What You Should Know:
A new report from Asimily reveals that despite the explosion of connected care, hospitals are flying blind.
– A survey of North American CISOs found that 43% list “complete device visibility” as their most urgent unsolved challenge, while one-third blame internal process breakdowns for their inability to secure medical devices. With the average hospital now managing 350,000 connected devices, the industry is struggling to move from reactive patching to proactive risk management.
Modern healthcare is a miracle of connectivity. From infusion pumps to MRI machines, the “Internet of Medical Things” (IoMT) has revolutionized patient care. But according to a new report released today by risk mitigation platform Asimily, this connectivity has outpaced the security infrastructure meant to protect it.

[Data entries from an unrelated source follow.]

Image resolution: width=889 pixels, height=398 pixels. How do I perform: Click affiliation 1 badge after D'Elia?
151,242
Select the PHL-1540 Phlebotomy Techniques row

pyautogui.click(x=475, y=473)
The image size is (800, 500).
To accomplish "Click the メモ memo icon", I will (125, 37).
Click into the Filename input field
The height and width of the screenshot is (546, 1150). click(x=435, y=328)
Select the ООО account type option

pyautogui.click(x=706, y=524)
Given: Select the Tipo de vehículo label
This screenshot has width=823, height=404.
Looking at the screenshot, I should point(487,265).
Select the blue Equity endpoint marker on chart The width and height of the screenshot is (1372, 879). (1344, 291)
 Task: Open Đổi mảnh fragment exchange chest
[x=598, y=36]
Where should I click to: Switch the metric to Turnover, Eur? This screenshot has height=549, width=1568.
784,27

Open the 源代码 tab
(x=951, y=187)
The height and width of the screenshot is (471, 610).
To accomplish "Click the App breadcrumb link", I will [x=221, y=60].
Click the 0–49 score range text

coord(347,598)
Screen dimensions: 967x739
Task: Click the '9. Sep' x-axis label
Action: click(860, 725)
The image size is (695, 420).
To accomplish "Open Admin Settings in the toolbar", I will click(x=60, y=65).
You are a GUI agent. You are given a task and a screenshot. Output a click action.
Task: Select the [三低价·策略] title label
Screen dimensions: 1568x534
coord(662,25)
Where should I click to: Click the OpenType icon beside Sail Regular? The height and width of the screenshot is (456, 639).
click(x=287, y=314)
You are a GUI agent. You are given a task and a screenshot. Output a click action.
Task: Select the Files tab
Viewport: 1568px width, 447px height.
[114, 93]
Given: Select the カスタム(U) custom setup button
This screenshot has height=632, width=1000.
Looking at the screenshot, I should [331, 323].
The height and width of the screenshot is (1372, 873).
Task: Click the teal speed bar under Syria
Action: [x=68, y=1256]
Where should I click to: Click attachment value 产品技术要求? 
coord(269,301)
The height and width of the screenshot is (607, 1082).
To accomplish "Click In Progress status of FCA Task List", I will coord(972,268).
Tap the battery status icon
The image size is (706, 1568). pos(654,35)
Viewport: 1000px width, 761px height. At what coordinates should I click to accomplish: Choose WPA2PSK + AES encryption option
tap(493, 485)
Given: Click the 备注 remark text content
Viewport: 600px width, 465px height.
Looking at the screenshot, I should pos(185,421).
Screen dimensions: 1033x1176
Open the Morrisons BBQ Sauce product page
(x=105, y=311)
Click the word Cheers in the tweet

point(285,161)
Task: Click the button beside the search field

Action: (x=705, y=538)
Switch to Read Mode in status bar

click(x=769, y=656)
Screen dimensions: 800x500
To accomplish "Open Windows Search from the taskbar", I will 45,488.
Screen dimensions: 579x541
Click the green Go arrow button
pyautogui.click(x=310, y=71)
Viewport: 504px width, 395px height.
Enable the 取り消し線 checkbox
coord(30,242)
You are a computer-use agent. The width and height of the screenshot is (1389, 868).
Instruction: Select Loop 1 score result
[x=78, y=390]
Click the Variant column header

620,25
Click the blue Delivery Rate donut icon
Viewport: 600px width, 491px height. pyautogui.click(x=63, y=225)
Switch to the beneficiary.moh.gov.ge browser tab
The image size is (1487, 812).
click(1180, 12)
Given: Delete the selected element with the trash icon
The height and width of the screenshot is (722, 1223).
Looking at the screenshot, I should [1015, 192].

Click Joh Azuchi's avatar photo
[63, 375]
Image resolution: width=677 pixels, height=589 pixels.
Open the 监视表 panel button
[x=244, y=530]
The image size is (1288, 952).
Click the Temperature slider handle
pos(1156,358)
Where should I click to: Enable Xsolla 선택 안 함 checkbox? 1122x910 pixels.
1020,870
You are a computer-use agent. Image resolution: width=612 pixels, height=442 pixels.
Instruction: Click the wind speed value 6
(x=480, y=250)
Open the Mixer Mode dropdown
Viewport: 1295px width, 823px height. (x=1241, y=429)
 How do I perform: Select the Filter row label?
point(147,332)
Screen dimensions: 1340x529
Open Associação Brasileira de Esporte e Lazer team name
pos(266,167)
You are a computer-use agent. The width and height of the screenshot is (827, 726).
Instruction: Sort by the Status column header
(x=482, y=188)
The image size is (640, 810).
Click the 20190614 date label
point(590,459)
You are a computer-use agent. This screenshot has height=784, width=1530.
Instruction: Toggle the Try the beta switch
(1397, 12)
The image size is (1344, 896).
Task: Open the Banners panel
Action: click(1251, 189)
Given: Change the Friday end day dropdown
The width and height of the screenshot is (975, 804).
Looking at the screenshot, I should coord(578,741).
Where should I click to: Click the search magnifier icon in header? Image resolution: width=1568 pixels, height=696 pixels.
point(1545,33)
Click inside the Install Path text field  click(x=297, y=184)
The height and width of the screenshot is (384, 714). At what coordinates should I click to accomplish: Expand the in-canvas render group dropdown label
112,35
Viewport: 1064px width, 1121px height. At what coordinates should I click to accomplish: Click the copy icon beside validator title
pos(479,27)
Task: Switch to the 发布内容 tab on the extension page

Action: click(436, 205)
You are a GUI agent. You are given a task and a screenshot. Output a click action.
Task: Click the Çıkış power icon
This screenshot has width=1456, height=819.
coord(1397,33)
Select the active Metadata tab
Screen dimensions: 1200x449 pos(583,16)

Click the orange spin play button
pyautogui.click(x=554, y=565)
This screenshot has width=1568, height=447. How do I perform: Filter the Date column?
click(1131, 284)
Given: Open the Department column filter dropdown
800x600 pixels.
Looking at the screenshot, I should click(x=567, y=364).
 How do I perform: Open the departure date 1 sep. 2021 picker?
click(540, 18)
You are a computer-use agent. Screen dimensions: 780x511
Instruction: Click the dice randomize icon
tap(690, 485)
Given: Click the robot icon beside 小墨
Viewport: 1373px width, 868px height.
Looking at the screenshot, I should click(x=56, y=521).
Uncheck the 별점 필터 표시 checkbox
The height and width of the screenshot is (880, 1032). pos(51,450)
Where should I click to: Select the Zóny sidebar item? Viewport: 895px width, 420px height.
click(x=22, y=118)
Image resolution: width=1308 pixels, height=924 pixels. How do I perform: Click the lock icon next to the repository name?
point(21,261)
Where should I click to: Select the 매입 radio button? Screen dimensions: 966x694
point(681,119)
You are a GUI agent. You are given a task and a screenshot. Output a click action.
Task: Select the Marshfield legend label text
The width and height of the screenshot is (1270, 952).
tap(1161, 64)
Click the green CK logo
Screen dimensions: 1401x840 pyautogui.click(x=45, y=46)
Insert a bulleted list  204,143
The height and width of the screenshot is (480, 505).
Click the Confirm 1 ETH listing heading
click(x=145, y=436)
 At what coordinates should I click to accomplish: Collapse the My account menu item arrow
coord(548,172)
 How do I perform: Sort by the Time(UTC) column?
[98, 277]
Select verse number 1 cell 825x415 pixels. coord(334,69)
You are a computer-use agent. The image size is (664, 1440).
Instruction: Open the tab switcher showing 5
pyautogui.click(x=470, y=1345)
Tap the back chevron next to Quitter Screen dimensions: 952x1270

The report, “The State of Hospitals’ Cyber Asset Exposure Management in 2025,” paints a concerning picture of the healthcare security landscape. Despite 93% of healthcare organizations experiencing cyberattacks in the last year, hospital CISOs remain hamstrung by a fundamental problem: they cannot protect what they cannot see.
The Visibility Crisis
The sheer scale of the problem is daunting. The average hospital now houses between 10 and 15 connected medical devices per bed, totaling upwards of 350,000 IoMT devices for a single facility. Yet, the survey indicates that 43% of CISOs identify “complete device visibility” as the challenge they want to solve first—far outranking ransomware detection (24%) and compliance (22%).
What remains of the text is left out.